[Dataset records]
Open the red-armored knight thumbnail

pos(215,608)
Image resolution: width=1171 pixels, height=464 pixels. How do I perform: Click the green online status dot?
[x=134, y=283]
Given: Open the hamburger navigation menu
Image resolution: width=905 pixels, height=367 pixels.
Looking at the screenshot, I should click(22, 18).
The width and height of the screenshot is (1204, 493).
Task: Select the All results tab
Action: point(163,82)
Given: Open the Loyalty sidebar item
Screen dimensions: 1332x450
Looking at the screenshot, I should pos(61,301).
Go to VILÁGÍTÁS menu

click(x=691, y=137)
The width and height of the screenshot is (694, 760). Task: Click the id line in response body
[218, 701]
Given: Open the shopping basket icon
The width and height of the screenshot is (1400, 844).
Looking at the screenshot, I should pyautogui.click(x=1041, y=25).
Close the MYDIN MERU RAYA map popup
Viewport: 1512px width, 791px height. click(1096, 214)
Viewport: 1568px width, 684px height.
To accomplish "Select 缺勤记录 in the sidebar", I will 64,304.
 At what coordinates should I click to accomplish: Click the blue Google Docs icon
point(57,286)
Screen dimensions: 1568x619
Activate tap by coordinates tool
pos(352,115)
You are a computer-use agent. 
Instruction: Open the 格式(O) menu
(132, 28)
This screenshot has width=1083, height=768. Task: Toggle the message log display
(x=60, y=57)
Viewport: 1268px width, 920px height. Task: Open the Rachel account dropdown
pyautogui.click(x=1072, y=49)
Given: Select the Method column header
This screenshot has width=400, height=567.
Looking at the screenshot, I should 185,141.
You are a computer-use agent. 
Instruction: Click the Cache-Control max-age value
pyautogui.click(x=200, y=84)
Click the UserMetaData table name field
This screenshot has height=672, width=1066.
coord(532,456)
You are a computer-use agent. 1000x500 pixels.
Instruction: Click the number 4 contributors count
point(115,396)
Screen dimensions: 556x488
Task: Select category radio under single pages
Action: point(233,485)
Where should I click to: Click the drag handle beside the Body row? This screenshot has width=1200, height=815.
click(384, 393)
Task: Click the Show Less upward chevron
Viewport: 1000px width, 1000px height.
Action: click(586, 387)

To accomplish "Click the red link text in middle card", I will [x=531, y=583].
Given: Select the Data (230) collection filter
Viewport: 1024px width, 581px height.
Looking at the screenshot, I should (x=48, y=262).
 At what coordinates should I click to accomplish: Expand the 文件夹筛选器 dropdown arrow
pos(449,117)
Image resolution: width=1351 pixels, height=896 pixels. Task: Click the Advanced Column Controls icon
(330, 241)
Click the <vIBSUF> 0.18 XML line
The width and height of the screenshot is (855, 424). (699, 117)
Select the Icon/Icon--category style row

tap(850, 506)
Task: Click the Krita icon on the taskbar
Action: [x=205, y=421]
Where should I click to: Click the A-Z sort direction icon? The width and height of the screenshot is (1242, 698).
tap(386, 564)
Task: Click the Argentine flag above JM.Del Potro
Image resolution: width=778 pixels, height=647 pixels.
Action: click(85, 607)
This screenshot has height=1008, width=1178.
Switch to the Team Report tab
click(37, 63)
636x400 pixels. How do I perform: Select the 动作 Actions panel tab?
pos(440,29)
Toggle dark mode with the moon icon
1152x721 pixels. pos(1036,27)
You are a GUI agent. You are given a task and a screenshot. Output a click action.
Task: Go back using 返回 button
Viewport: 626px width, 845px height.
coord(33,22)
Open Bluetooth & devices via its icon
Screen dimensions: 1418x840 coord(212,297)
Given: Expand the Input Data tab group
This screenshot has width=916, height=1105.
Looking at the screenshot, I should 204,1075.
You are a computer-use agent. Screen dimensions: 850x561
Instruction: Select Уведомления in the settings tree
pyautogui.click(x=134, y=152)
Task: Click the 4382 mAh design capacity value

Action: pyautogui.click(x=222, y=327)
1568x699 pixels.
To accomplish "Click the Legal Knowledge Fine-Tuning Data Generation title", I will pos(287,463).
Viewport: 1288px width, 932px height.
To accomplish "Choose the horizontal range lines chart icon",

▶ [Exercise task]
Copy every item above word for word, without changing anything.

▶ [Written solution]
Open the red-armored knight thumbnail

pos(215,608)
Image resolution: width=1171 pixels, height=464 pixels. How do I perform: Click the green online status dot?
[x=134, y=283]
Given: Open the hamburger navigation menu
Image resolution: width=905 pixels, height=367 pixels.
Looking at the screenshot, I should click(22, 18).
The width and height of the screenshot is (1204, 493).
Task: Select the All results tab
Action: point(163,82)
Given: Open the Loyalty sidebar item
Screen dimensions: 1332x450
Looking at the screenshot, I should pos(61,301).
Go to VILÁGÍTÁS menu

click(x=691, y=137)
The width and height of the screenshot is (694, 760). Task: Click the id line in response body
[218, 701]
Given: Open the shopping basket icon
The width and height of the screenshot is (1400, 844).
Looking at the screenshot, I should pyautogui.click(x=1041, y=25).
Close the MYDIN MERU RAYA map popup
Viewport: 1512px width, 791px height. click(1096, 214)
Viewport: 1568px width, 684px height.
To accomplish "Select 缺勤记录 in the sidebar", I will 64,304.
 At what coordinates should I click to accomplish: Click the blue Google Docs icon
point(57,286)
Screen dimensions: 1568x619
Activate tap by coordinates tool
pos(352,115)
You are a computer-use agent. 
Instruction: Open the 格式(O) menu
(132, 28)
This screenshot has width=1083, height=768. Task: Toggle the message log display
(x=60, y=57)
Viewport: 1268px width, 920px height. Task: Open the Rachel account dropdown
pyautogui.click(x=1072, y=49)
Given: Select the Method column header
This screenshot has width=400, height=567.
Looking at the screenshot, I should 185,141.
You are a computer-use agent. 
Instruction: Click the Cache-Control max-age value
pyautogui.click(x=200, y=84)
Click the UserMetaData table name field
This screenshot has height=672, width=1066.
coord(532,456)
You are a computer-use agent. 1000x500 pixels.
Instruction: Click the number 4 contributors count
point(115,396)
Screen dimensions: 556x488
Task: Select category radio under single pages
Action: point(233,485)
Where should I click to: Click the drag handle beside the Body row? This screenshot has width=1200, height=815.
click(384, 393)
Task: Click the Show Less upward chevron
Viewport: 1000px width, 1000px height.
Action: click(586, 387)

To accomplish "Click the red link text in middle card", I will [x=531, y=583].
Given: Select the Data (230) collection filter
Viewport: 1024px width, 581px height.
Looking at the screenshot, I should (x=48, y=262).
 At what coordinates should I click to accomplish: Expand the 文件夹筛选器 dropdown arrow
pos(449,117)
Image resolution: width=1351 pixels, height=896 pixels. Task: Click the Advanced Column Controls icon
(330, 241)
Click the <vIBSUF> 0.18 XML line
The width and height of the screenshot is (855, 424). (699, 117)
Select the Icon/Icon--category style row

tap(850, 506)
Task: Click the Krita icon on the taskbar
Action: [x=205, y=421]
Where should I click to: Click the A-Z sort direction icon? The width and height of the screenshot is (1242, 698).
tap(386, 564)
Task: Click the Argentine flag above JM.Del Potro
Image resolution: width=778 pixels, height=647 pixels.
Action: click(85, 607)
This screenshot has height=1008, width=1178.
Switch to the Team Report tab
click(37, 63)
636x400 pixels. How do I perform: Select the 动作 Actions panel tab?
pos(440,29)
Toggle dark mode with the moon icon
1152x721 pixels. pos(1036,27)
You are a GUI agent. You are given a task and a screenshot. Output a click action.
Task: Go back using 返回 button
Viewport: 626px width, 845px height.
coord(33,22)
Open Bluetooth & devices via its icon
Screen dimensions: 1418x840 coord(212,297)
Given: Expand the Input Data tab group
This screenshot has width=916, height=1105.
Looking at the screenshot, I should 204,1075.
You are a computer-use agent. Screen dimensions: 850x561
Instruction: Select Уведомления in the settings tree
pyautogui.click(x=134, y=152)
Task: Click the 4382 mAh design capacity value

Action: pyautogui.click(x=222, y=327)
1568x699 pixels.
To accomplish "Click the Legal Knowledge Fine-Tuning Data Generation title", I will pos(287,463).
Viewport: 1288px width, 932px height.
To accomplish "Choose the horizontal range lines chart icon",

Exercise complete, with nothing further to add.